Data.

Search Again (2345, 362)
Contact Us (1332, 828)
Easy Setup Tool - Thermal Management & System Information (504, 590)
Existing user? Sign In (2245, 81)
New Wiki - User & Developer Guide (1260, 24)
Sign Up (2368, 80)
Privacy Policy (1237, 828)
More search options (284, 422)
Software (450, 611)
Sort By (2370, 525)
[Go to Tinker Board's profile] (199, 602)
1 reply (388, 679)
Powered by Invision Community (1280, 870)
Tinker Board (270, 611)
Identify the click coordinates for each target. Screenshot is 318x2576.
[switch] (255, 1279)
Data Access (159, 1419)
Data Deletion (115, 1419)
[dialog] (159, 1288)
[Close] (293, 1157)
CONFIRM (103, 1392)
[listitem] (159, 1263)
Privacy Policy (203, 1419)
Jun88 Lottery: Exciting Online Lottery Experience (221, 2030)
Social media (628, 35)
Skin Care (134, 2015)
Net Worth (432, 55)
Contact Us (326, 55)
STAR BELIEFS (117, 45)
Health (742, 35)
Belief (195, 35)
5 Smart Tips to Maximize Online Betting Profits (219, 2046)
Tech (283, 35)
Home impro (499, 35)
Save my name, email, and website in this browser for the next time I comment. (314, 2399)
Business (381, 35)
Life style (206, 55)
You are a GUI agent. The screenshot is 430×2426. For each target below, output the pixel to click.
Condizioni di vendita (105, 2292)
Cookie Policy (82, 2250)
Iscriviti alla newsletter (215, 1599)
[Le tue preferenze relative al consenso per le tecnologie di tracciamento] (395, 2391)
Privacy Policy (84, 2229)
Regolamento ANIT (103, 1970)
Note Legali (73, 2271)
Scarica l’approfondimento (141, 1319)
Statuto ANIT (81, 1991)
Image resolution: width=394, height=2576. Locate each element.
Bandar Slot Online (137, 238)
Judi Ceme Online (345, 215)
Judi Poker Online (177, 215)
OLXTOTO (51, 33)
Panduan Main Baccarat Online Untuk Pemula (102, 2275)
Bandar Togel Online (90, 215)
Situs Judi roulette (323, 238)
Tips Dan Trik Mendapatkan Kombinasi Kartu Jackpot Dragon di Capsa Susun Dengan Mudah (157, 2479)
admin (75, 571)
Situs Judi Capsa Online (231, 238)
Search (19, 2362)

What the task asks. Scan the records above and show every line in which the word "Bandar" occurs.

Reply to the task.
Bandar Slot Online (137, 238)
Bandar Togel Online (90, 215)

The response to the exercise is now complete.